Wolken und Niederschlag spielen eine Hauptrolle in der Beantwortung der Frage, wie sich das Klima durch den Einfluss des Menschen verändern wird. Fehlendes Verständnis der physikalischen Vorgänge und zu wenig Computerkapazität haben bisher dazu geführt, dass die Repräsentierung von Wolken und Niederschlag (WN) einen Großteil der Unsicherheit derzeitiger Klimamodelle und deren Vorhersagen darstellt. Das BMBF Projekt "Wolken und Niederschlag im Klimasystem - HD(CP)2" ist eine Initiative, dieses Problem durch die Kombination der Fortschritte in den Simulations- und Beobachtungswissenschaften anzugehen. HD(CP)2 steht dabei für High Definition Cloud and Precipitation for Advancing Climate Prediction und befindet sich derzeit in seiner zweiten Förderperiode (April 2016 - März 2019).

Das Projekt verfolgt die folgenden übergeordneten Ziele:

  • Die Verbesserung von Klimavorhersagen durch bessere WN Repräsentierung in derzeitigen Klimamodellen
  • Die Quantifizierung der Modellunsicherheit durch eine Abschätzung des Einflusses der durch WN-Prozesse induzierten Modellfehler
  • Das Etablieren von Expertenteams, d.h. von Gruppen von Wissenschaftlern aus unterschiedlichen Forschungseinrichtungen, die zusammen an einer Fragestellung arbeiten
  • Die Erhöhung der Sichtbarkeit deutscher Forschung durch Bündelung und Fokussierung bereits existierender Weltklasseforschung

HD(CP)2 besteht aus den Bausteinen: 1) Modellentwicklung, 2) Beobachtungen zur Modellevaluation und 3) Analyse der Ergebnisse zum Zwecke der Modellparametrisierung und Untersuchung von WN-Rückkopplungen. Das Klimamodell ICON soll ultra-hochaufgelöste, regionale Hindcasts, d.h. nachträgliche Vorhersagen für einen bereits vergangenen Zeitraum, für solche Zeiträume und Flächen liefern, die klimatisch relevant sind (Auflösung: 100m horizontal, 10-50m vertikal, Zeitraum 3-15 Jahre). Zur Evaluation des Modells auf diesen Skalen sind hochaufgelöste Beobachtungen nötig, die in der zweiten Förderperiode auf den tropischen Atlantik (Barbados) und Nordatlantik ausgeweitet werden (Beobachtungskampagnen NARVAL-II und NAWDEX mit MPI-Beteiligung). Diese Beobachtungen, sowie die ICON Modellergebnisse sollen genutzt werden, um aktuelle Fragestellungen im Bezug auf WN zu beantworten. Dabei reichen die Themen von Wolkenbildung- und organisation, über den Einfluss von Aerosolen auf das Klima, bis hin zum Einfluss der Landschaftsbeschaffenheit und Urbanisierung auf WN.

Abbildung: Auf der Abbildung ist die Zielregion der aktuellen HD(CP)2 Modellierungen und Beobachtung zusehen. Sie zeigt gleichzeitig auf, dass in dieser Region ein weltweit einzigartig dichtes Netz von Beobachtungsstationen liegt, deren Zusammenführung allein schon einen bedeutenden Fortschritt für das Verständnis der WN-Prozesse bedeutet.

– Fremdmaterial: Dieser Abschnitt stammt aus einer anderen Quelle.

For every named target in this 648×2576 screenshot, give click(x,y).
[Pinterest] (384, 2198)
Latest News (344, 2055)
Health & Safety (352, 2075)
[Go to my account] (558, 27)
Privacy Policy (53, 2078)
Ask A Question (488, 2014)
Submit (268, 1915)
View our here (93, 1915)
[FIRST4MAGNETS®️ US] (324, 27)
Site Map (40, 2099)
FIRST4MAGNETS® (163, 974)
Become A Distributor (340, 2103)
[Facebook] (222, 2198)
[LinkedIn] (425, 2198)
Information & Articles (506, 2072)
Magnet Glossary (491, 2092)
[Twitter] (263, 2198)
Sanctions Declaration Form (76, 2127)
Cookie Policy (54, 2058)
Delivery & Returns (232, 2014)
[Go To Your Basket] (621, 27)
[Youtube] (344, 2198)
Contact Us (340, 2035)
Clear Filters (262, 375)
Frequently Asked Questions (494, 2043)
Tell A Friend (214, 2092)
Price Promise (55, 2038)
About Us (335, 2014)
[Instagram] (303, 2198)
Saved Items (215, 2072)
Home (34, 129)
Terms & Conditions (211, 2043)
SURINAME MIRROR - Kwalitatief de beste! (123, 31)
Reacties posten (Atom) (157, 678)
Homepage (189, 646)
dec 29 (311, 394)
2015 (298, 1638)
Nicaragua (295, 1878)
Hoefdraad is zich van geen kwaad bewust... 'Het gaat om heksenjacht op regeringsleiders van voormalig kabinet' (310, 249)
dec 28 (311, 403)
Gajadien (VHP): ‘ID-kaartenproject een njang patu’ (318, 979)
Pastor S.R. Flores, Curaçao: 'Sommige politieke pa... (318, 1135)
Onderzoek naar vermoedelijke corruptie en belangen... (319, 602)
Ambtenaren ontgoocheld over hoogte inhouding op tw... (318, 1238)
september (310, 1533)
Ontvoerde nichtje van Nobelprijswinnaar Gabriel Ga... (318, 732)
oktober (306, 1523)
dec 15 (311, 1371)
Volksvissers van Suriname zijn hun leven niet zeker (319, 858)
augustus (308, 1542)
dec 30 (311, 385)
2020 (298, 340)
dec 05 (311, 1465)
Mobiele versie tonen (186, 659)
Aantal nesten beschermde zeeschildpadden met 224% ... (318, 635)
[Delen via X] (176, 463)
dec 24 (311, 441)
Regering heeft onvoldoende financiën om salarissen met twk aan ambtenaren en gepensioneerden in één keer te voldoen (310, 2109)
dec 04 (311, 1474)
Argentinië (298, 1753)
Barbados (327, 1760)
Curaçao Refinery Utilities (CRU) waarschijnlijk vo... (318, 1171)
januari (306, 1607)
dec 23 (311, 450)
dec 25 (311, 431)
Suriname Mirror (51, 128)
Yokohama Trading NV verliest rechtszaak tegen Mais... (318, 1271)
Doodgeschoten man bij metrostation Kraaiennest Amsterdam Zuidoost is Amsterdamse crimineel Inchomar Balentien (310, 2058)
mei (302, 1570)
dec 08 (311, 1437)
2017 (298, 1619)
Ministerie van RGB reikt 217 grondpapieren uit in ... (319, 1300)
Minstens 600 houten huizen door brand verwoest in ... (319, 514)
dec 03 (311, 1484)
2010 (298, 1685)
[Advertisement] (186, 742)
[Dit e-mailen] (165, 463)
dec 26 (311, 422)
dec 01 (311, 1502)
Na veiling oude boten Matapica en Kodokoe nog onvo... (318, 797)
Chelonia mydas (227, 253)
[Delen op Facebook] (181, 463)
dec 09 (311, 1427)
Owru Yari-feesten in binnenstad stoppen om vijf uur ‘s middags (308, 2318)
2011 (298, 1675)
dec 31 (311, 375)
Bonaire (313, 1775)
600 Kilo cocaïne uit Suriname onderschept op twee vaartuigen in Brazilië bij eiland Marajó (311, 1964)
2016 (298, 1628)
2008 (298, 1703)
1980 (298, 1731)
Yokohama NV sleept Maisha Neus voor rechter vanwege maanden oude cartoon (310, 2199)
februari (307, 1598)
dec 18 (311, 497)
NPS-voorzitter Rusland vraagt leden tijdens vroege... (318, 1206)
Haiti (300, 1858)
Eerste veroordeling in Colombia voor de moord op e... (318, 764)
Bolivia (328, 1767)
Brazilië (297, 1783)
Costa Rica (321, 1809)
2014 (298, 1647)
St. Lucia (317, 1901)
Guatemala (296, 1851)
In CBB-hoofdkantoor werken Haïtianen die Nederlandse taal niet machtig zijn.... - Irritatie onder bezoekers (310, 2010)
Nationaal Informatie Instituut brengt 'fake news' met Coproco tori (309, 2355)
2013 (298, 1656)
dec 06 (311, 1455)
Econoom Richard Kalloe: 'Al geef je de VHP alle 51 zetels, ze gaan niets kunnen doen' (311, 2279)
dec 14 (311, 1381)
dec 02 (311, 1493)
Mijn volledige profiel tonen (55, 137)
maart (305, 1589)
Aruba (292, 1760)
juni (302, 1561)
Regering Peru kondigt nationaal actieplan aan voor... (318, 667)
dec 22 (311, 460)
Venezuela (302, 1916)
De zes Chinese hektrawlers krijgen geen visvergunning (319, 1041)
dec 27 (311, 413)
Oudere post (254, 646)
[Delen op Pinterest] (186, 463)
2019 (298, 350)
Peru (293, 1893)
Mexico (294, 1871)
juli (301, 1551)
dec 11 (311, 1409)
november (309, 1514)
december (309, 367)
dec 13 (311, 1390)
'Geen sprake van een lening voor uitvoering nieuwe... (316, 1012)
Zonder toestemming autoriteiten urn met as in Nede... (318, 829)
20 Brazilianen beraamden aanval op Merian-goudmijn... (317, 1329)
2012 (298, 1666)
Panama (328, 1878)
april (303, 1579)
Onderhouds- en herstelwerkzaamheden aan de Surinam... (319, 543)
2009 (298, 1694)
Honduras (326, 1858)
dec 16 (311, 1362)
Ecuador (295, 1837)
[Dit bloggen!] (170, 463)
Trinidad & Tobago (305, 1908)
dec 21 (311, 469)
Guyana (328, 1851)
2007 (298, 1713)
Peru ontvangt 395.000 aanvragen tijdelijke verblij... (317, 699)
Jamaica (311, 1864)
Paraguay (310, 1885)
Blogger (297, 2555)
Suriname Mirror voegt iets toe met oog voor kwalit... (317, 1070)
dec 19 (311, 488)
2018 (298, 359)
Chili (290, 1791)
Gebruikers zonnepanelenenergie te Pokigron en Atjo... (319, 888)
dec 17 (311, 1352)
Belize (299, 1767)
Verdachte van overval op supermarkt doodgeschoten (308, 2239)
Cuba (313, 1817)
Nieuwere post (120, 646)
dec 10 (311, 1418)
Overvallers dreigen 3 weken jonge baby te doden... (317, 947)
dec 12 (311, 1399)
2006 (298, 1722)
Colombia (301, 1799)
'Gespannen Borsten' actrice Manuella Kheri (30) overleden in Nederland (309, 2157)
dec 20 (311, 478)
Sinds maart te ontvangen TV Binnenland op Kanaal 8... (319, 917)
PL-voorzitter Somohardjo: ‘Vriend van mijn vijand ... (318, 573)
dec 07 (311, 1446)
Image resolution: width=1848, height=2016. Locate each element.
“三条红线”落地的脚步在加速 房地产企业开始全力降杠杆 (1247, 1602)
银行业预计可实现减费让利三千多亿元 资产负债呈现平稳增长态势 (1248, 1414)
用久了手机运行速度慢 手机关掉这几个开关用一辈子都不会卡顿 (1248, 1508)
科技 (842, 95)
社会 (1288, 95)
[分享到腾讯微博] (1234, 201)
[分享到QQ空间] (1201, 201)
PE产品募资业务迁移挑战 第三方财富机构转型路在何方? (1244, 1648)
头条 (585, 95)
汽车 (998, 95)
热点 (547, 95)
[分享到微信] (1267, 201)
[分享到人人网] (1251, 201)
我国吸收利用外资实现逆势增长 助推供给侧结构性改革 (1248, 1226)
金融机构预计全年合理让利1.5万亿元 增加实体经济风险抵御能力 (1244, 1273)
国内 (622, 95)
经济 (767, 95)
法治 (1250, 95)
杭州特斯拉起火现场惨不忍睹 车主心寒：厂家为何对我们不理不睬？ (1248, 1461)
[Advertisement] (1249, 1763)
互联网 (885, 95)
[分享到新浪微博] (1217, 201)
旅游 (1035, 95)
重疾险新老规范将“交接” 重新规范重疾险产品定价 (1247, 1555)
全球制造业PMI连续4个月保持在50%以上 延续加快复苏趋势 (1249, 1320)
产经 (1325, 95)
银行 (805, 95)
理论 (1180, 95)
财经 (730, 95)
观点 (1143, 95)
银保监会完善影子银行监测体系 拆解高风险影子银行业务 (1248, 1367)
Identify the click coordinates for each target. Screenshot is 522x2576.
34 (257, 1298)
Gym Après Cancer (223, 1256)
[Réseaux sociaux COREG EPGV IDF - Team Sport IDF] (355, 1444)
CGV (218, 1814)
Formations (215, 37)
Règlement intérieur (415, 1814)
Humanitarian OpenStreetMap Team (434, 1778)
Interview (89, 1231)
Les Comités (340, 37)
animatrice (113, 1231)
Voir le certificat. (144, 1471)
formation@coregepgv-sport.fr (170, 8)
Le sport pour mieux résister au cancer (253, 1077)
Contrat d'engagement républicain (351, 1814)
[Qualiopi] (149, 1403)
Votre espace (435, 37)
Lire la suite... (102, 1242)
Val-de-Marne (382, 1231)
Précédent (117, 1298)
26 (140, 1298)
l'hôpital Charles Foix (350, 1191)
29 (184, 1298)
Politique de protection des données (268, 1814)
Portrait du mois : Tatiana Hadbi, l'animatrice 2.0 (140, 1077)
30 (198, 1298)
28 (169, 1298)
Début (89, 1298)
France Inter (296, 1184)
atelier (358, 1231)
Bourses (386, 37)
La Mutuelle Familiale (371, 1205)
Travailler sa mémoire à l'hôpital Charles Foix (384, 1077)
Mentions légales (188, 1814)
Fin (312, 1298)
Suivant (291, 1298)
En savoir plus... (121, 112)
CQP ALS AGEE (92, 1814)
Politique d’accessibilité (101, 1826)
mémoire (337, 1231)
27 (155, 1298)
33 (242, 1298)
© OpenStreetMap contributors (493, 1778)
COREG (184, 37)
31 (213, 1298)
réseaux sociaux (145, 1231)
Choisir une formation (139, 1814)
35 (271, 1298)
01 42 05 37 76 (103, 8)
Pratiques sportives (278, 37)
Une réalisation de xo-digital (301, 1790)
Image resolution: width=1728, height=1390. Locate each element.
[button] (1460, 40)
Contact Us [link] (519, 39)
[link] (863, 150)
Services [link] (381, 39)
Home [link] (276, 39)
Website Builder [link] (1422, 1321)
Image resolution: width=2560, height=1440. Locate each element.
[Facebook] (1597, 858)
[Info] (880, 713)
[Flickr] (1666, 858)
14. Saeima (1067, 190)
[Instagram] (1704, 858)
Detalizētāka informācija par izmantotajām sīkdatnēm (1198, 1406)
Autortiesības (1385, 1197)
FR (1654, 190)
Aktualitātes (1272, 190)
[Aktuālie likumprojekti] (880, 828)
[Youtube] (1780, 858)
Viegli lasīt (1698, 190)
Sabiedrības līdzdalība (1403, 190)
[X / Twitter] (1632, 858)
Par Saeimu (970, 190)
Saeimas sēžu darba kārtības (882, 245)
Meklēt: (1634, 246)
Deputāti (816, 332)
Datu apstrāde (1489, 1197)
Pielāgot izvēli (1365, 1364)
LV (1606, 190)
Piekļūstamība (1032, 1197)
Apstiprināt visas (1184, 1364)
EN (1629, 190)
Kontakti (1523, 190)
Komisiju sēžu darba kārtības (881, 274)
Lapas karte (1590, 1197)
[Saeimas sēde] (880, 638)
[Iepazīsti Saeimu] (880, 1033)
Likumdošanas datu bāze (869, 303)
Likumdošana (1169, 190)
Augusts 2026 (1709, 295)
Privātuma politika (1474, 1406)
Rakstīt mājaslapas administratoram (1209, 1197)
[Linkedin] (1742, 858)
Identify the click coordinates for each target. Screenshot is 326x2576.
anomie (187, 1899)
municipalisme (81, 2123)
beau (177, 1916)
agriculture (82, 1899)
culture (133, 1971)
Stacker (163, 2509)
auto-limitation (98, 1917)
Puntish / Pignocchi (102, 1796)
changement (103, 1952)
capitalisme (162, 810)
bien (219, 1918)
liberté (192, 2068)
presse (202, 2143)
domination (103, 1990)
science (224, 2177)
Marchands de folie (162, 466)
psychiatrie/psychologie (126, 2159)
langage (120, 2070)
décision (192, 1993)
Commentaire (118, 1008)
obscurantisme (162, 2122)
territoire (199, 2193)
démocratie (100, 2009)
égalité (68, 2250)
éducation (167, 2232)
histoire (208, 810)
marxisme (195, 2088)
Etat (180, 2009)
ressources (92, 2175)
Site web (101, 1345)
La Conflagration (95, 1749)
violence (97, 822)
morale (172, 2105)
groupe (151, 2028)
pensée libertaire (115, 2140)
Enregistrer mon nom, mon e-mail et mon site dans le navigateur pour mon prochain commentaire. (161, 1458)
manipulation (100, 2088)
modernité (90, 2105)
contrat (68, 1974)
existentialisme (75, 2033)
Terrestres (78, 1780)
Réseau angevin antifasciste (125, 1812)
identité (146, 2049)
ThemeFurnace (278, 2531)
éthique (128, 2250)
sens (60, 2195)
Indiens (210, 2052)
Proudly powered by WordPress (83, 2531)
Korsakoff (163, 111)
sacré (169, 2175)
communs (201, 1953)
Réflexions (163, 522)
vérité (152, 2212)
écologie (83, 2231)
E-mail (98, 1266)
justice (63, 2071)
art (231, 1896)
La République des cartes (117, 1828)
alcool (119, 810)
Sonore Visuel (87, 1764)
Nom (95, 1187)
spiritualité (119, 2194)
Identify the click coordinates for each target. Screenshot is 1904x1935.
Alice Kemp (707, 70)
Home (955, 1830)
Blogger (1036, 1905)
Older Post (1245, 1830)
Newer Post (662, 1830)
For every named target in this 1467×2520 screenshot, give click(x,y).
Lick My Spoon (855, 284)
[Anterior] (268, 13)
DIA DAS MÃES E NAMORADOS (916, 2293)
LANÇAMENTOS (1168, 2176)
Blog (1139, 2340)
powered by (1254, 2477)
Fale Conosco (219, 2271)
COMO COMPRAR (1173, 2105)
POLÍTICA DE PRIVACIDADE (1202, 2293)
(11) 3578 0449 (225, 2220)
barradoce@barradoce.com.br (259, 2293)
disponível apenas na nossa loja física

Die gemeinsame Idee hinter allen Projekten in HD(CP)2 lautet: High Definition Understanding, d.h. hohe Auflösung und ihr expliziter Einfluss auf die Wolken und Niederschlagsprozesse. Während in der ersten Förderperiode eine ultra-hochaufgelöste ICON-Version für den Raum Deutschland entwickelt wurde, steht in der zweiten Förderperiode die Anwendung auf die tropische Domäne in Vordergrund. Insgesamt sind an HD(CP)2 über 100 Wissenschaftler aus 19 Instituten in ganz Deutschland beteiligt. Weitere Informationen gibt es auf der Opens external link in current windowWebseite des Projektes.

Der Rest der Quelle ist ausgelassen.